● **WHAT IS NEEDED**
Let the answer be the lines from the one with "[previous] (574, 571)" to the end of the entries, copied exactly with both boundary lines kept.

[Dataset items]
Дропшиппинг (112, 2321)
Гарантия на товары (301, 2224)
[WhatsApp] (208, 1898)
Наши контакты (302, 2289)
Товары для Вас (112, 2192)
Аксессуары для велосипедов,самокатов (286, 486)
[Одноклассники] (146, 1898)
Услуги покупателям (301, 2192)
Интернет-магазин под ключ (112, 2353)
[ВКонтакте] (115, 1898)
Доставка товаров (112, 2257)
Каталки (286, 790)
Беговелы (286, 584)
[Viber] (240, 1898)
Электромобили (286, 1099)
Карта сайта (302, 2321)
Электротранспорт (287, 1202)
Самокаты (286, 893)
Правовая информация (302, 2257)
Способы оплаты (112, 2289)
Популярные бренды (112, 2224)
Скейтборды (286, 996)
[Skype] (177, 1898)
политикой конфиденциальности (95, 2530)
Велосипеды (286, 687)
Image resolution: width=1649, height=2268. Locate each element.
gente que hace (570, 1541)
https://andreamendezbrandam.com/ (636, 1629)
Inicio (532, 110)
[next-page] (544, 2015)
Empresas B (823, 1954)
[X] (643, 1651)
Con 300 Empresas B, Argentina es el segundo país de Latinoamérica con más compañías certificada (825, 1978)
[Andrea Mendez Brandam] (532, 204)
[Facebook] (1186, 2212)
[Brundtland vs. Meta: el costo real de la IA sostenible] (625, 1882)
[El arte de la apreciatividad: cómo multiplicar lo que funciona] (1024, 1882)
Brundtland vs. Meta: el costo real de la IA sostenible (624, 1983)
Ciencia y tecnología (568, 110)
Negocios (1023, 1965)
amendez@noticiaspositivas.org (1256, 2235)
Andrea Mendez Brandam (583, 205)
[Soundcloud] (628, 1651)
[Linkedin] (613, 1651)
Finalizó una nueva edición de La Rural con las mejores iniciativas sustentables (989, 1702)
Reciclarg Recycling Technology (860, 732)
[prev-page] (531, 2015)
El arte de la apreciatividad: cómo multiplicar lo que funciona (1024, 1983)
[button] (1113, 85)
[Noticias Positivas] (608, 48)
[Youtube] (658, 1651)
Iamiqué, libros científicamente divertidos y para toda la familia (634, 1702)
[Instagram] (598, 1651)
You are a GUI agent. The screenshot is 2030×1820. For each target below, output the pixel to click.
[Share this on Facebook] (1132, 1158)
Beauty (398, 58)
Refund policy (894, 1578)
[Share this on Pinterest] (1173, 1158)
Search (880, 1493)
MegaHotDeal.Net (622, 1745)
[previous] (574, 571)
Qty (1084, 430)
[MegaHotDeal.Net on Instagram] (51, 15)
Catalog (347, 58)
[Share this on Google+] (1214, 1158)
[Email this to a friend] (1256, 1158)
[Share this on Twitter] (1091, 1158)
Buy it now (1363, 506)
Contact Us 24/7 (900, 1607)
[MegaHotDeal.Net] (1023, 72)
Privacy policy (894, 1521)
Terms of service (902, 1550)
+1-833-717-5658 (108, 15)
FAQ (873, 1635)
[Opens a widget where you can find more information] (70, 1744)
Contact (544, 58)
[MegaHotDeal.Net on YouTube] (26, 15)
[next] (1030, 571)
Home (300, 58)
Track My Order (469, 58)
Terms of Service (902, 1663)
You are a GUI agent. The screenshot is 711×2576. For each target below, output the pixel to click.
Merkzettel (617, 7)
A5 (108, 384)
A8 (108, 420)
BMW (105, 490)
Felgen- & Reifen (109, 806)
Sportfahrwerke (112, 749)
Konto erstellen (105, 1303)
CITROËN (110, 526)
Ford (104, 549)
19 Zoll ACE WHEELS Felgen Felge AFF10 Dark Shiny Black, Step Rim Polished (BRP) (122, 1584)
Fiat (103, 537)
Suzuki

● **SOLUTION BELOW**
[previous] (574, 571)
Qty (1084, 430)
[MegaHotDeal.Net on Instagram] (51, 15)
Catalog (347, 58)
[Share this on Google+] (1214, 1158)
[Email this to a friend] (1256, 1158)
[Share this on Twitter] (1091, 1158)
Buy it now (1363, 506)
Contact Us 24/7 (900, 1607)
[MegaHotDeal.Net] (1023, 72)
Privacy policy (894, 1521)
Terms of service (902, 1550)
+1-833-717-5658 (108, 15)
FAQ (873, 1635)
[Opens a widget where you can find more information] (70, 1744)
Contact (544, 58)
[MegaHotDeal.Net on YouTube] (26, 15)
[next] (1030, 571)
Home (300, 58)
Track My Order (469, 58)
Terms of Service (902, 1663)
You are a GUI agent. The screenshot is 711×2576. For each target below, output the pixel to click.
Merkzettel (617, 7)
A5 (108, 384)
A8 (108, 420)
BMW (105, 490)
Felgen- & Reifen (109, 806)
Sportfahrwerke (112, 749)
Konto erstellen (105, 1303)
CITROËN (110, 526)
Ford (104, 549)
19 Zoll ACE WHEELS Felgen Felge AFF10 Dark Shiny Black, Step Rim Polished (BRP) (122, 1584)
Fiat (103, 537)
Suzuki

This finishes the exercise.